:: Aim ::
Starting at the record that contains "Describe the element at coordinates (118, 11)" and stopping after the one that contains "Describe the element at coordinates (133, 270)", repeat those records with "height and width" swapped for "size" and nothing else changed.

:: Data for the task ::
------------------------
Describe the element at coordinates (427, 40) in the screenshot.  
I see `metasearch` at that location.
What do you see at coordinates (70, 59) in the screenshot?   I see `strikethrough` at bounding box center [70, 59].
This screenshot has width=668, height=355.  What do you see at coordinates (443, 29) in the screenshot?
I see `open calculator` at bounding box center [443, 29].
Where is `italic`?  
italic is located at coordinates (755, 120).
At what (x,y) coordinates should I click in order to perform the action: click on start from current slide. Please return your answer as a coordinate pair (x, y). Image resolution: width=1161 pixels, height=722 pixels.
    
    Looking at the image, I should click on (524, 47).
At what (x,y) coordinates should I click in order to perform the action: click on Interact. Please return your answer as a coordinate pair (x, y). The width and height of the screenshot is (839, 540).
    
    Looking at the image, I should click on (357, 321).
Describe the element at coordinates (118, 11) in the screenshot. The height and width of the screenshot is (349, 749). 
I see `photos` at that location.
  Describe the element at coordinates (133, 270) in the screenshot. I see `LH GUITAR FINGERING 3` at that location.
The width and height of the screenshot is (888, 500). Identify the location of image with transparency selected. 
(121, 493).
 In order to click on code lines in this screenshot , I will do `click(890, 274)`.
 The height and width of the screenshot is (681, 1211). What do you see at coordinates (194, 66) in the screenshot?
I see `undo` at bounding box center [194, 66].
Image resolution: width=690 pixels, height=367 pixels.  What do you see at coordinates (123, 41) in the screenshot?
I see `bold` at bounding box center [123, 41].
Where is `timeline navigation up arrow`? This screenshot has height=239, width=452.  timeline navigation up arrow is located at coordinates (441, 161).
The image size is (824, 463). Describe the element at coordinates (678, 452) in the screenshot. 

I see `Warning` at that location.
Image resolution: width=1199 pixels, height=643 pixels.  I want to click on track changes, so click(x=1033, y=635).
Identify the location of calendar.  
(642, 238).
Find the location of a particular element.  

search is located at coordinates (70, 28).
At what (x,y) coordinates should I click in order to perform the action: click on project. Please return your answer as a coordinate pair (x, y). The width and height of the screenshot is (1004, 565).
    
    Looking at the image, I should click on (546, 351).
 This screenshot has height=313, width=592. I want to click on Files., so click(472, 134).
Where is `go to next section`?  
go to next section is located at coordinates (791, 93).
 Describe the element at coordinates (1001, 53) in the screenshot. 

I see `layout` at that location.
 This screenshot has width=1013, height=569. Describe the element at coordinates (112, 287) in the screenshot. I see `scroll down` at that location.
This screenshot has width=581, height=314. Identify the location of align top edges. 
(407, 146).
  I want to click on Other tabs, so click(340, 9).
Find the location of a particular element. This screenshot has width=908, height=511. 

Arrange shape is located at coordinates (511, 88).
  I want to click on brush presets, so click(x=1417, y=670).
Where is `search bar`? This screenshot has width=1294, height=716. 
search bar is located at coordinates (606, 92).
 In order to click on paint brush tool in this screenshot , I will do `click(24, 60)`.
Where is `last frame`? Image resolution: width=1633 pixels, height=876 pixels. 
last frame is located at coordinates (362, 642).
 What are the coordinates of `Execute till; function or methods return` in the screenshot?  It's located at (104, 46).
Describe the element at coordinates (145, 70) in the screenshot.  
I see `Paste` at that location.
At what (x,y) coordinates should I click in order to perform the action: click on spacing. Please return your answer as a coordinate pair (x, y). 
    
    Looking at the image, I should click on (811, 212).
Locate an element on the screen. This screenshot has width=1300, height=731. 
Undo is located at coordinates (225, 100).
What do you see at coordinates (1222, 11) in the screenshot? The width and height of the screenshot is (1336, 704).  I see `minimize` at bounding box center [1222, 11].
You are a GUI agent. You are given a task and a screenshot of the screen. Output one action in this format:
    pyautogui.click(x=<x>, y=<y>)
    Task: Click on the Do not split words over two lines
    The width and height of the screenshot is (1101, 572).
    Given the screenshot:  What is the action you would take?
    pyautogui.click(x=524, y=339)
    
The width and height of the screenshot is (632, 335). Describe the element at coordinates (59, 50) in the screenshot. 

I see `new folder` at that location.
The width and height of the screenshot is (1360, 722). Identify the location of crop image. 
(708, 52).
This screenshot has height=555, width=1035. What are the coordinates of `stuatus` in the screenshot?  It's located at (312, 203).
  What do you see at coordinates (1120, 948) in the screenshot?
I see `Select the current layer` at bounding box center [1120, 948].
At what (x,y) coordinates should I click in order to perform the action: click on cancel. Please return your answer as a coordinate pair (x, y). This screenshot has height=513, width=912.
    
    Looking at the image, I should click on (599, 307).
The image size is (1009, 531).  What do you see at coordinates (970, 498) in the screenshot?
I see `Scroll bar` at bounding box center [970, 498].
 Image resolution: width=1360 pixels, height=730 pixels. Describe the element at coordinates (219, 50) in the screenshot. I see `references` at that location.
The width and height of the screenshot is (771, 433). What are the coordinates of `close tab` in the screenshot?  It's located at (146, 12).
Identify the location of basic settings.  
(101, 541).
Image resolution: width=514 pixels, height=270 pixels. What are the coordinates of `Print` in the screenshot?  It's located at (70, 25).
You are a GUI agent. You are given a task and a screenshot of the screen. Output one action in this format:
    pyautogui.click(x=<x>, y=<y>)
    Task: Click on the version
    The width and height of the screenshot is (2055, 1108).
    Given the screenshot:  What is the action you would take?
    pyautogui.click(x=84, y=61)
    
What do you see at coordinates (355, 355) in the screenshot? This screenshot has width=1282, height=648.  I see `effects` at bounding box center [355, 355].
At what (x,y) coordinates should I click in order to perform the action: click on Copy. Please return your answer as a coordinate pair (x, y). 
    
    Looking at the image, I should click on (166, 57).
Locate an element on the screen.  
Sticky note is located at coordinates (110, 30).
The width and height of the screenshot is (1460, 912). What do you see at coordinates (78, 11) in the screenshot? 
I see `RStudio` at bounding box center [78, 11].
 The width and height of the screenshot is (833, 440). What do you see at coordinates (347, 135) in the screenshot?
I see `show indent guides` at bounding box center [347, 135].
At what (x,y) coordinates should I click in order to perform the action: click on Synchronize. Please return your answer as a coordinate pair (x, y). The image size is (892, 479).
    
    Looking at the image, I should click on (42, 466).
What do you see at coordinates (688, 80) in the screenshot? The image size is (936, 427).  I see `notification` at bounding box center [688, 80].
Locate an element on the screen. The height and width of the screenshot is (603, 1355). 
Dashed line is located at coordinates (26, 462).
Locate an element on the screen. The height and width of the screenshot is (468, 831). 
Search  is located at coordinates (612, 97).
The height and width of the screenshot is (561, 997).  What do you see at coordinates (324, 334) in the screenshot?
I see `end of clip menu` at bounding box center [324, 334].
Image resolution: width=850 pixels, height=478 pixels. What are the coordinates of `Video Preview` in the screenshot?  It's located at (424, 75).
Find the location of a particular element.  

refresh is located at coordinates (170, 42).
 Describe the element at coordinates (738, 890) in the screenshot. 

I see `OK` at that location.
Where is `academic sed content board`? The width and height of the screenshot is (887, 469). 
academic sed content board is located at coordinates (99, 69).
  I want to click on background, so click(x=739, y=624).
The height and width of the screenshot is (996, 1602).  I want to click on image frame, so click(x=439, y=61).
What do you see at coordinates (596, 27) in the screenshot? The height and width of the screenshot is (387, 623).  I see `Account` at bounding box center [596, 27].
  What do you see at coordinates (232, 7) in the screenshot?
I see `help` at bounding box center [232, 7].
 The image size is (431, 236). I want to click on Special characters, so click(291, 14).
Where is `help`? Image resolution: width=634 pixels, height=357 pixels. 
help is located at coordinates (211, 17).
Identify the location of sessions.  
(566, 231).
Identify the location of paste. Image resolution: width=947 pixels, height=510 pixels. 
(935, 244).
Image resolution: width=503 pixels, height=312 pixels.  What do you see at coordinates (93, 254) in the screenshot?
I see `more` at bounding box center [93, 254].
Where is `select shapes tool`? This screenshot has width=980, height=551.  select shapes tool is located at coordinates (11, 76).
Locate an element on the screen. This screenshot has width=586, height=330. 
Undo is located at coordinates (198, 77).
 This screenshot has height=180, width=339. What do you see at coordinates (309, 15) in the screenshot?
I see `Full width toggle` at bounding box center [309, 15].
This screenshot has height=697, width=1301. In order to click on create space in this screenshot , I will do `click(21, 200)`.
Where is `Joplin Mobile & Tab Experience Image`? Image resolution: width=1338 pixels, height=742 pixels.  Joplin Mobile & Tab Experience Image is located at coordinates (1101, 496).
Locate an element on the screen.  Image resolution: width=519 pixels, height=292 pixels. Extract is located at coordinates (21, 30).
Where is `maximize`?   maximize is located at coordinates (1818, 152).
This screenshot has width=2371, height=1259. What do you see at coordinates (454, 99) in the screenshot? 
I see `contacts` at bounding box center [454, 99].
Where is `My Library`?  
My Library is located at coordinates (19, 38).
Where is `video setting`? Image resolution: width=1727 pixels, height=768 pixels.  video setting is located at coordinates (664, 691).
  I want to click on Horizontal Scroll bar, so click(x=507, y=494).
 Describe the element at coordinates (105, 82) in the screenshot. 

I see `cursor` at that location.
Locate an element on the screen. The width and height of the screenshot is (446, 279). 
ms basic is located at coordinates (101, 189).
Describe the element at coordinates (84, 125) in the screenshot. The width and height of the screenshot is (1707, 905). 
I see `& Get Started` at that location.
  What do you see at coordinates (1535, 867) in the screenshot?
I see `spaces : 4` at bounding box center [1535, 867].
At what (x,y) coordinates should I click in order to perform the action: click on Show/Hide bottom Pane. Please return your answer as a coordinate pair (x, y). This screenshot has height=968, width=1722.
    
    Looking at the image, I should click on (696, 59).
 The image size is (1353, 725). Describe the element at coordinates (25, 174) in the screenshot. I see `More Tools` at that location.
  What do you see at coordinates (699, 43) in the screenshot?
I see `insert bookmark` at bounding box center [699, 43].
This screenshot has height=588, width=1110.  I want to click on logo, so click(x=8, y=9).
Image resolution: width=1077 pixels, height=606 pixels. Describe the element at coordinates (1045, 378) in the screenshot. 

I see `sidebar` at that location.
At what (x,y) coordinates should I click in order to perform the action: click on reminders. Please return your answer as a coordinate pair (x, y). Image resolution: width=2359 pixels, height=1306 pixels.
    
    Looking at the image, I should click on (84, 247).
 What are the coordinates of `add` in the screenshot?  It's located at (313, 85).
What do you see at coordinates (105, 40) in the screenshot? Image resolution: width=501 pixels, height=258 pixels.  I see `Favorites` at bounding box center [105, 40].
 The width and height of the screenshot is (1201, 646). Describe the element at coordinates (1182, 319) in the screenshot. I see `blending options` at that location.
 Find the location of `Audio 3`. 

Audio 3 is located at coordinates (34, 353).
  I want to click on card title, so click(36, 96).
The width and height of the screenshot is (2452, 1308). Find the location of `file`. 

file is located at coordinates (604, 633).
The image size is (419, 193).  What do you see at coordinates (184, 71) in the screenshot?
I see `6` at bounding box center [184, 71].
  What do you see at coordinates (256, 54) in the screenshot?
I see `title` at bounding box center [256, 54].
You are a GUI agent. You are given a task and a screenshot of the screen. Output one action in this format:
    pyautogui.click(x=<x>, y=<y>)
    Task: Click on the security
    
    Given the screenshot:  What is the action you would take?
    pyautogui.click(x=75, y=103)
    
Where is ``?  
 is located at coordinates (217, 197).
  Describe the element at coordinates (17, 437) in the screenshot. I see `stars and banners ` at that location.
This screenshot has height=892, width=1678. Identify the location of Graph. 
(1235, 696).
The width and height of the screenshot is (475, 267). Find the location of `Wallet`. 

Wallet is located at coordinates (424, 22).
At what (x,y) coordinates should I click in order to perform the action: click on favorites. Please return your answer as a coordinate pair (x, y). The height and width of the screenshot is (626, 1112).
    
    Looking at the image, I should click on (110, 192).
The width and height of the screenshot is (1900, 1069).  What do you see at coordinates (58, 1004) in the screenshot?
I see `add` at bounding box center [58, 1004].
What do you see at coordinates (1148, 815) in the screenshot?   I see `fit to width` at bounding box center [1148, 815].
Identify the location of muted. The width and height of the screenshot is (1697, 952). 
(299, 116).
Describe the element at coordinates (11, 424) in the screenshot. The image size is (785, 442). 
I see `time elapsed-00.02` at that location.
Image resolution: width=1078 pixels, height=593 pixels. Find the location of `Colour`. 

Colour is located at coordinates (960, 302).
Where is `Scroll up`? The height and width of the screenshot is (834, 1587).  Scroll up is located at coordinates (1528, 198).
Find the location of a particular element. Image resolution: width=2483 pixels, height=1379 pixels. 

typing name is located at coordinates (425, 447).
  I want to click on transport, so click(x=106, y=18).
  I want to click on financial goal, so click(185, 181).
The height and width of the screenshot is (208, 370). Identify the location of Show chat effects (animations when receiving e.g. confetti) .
------------------------
:: Solution for this exercise ::
Describe the element at coordinates (118, 11) in the screenshot. The size of the screenshot is (349, 749). 
I see `photos` at that location.
  Describe the element at coordinates (133, 270) in the screenshot. I see `LH GUITAR FINGERING 3` at that location.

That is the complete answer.